La manifestazione di Macomer è promossa da un gruppo di donne e uomini del Marghine e da Punto Donna, associazione attiva da sempre nella lotta alla violenza di genere con il Centro antiviolenza “Rete Rosa Marghine” : «Martina ha con coraggio mostrato il suo volto. Abbiamo accolto la sua richiesta di aiuto perché riteniamo indispensabile sostenerla ed essere solidali con lei» dicono le responsabili di Punto Donna che aggiungono: «In una realtà piccola come quella di Macomer, Martina con le sue difficoltà, con pochi soldi e pochi mezzi ha fatto quello che a livello internazionale stanno facendo il movimento #Metoo e tutte le donne che stanno raccontato gli abusi subiti».

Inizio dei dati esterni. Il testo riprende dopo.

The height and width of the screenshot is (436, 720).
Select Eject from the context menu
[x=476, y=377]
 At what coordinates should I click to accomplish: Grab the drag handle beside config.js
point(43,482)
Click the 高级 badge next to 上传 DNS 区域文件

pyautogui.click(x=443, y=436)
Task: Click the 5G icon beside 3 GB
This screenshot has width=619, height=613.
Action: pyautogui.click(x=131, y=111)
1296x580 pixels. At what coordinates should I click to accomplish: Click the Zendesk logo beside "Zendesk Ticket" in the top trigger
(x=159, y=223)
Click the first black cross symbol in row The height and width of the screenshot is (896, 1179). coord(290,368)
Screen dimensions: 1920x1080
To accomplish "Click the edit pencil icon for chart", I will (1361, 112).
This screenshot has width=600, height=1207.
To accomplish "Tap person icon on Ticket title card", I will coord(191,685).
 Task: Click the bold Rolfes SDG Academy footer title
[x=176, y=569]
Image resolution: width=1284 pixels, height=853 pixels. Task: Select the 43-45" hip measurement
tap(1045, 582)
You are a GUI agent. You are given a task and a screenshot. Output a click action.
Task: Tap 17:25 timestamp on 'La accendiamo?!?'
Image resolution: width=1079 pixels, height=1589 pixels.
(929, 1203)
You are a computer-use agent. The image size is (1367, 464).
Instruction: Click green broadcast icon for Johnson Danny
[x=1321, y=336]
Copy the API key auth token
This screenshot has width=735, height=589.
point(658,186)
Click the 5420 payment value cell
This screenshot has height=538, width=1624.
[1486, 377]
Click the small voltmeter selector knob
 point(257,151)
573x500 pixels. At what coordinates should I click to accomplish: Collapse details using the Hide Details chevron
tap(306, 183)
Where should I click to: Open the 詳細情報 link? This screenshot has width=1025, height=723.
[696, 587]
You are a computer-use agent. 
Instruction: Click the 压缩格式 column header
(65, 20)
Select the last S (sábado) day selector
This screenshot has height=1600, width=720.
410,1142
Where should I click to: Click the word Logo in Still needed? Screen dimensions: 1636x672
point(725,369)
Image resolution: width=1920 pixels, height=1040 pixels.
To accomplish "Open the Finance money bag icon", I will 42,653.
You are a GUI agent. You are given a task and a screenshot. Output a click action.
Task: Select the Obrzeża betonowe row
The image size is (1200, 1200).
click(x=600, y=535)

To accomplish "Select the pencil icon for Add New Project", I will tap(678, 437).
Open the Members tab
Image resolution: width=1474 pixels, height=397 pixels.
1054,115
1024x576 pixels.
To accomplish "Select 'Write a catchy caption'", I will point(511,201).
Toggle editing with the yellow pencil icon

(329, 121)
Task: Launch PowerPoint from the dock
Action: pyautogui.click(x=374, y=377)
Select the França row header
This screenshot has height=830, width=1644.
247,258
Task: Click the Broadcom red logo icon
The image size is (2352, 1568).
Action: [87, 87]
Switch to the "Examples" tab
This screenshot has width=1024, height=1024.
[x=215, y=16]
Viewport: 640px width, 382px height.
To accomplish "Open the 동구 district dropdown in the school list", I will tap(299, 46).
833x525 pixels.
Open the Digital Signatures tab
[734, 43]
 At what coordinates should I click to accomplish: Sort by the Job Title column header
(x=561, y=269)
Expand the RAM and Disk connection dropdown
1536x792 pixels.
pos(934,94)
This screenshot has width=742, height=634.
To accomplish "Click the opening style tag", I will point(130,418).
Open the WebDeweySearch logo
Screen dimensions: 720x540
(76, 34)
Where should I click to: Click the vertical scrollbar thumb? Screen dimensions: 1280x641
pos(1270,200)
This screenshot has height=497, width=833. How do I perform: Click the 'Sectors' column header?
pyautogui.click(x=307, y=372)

La scelta di Martina non è stata sicuramente semplice. Quando una donna decide di denunciare pubblicamente, non sempre viene creduta. Il coraggio, a volte, non è premiato. Una grave ingiustizia che tramuta le donne da vittime a imputate da analizzare e accusare. Qualcosa sta però cambiando. Le vittime si stanno trasformando in potenti sopravvissute che diffondono audacia e resilienza. Sono donne che sfidano retaggi duri a morire: «Sapeva bene Martina che le reazioni sarebbero state molteplici e contrapposte: moltissime di solidarietà, così come molte contrarie» – scrive in un post di Facebook il Centro Antiviolenza “La Casa del Marghine” – «Chi sta cercando di mettere in dubbio la violenza subita, chi continua a non voler vedere davvero la violenza, parla di protagonismo e pubblicità. Se Martina fosse morta saremo state/i tutti solidali. Ma è sopravvissuta. E le sopravvissute alle violenze e femminicidi non hanno mai la totale solidarietà. Lo abbiamo visto con Asia Argento, lo abbiamo visto con tutte quelle che hanno scelto di metterci la faccia».

Quanto sia difficile per le donne lo dicono anche i dati appena emersi dalla relazione finale della Commissione Parlamentare d’inchiesta per il Femminicidio. Un quarto delle denunce per maltrattamenti vengono archiviate, ci sono tribunali come quello di Caltanissetta in Sicilia dove le assoluzioni dei maltrattanti vanno oltre il 40% dei casi, capita ancora che le violenze siano derubricate dalle forze dell’ordine come conflitti familiari. Ecco perché è importante scardinare la cultura della violenza. La fiaccolata di Macomer avrà oggi quindi un forte significato. Serve per dare valore alla voce di una donna che dice: “io sono una sopravvissuta”, una donna che chiede aiuto per rinascere.
La manifestazione partirà alle 18 da Piazza Due Stazioni e si snoderà tra le strade principali di Macomer.

Martina, intanto, è ancora ricoverata in ospedale: «L’intervento è andato bene. Le sue condizioni restano gravi. Ha perso la vista all’occhio sinistro. Il problema più grande riguarda però il suo futuro e non sarà semplice da risolvere. Non potrà forse più lavorare. Come farà?» chiede Luisanna Porcu, responsabile del Centro Antiviolenza “Onda Rosa” di Nuoro e segretaria nazionale della rete D.i.Re (Donne in Rete contro la violenza) che subito è stata vicina a Martina. Le donne sole come lei non hanno il più delle volte, a eccezione dei Centri Antiviolenza i cui finanziamenti arrivano quasi sempre a singhiozzo, nessuna rete di protezione per iniziare una nuova vita. La forza di una sopravvissuta non basta a sopperire ai bisogni materiali della vita. Ma può essere così grande da poter spezzare le catene della violenza e chiedere senza paura libertà.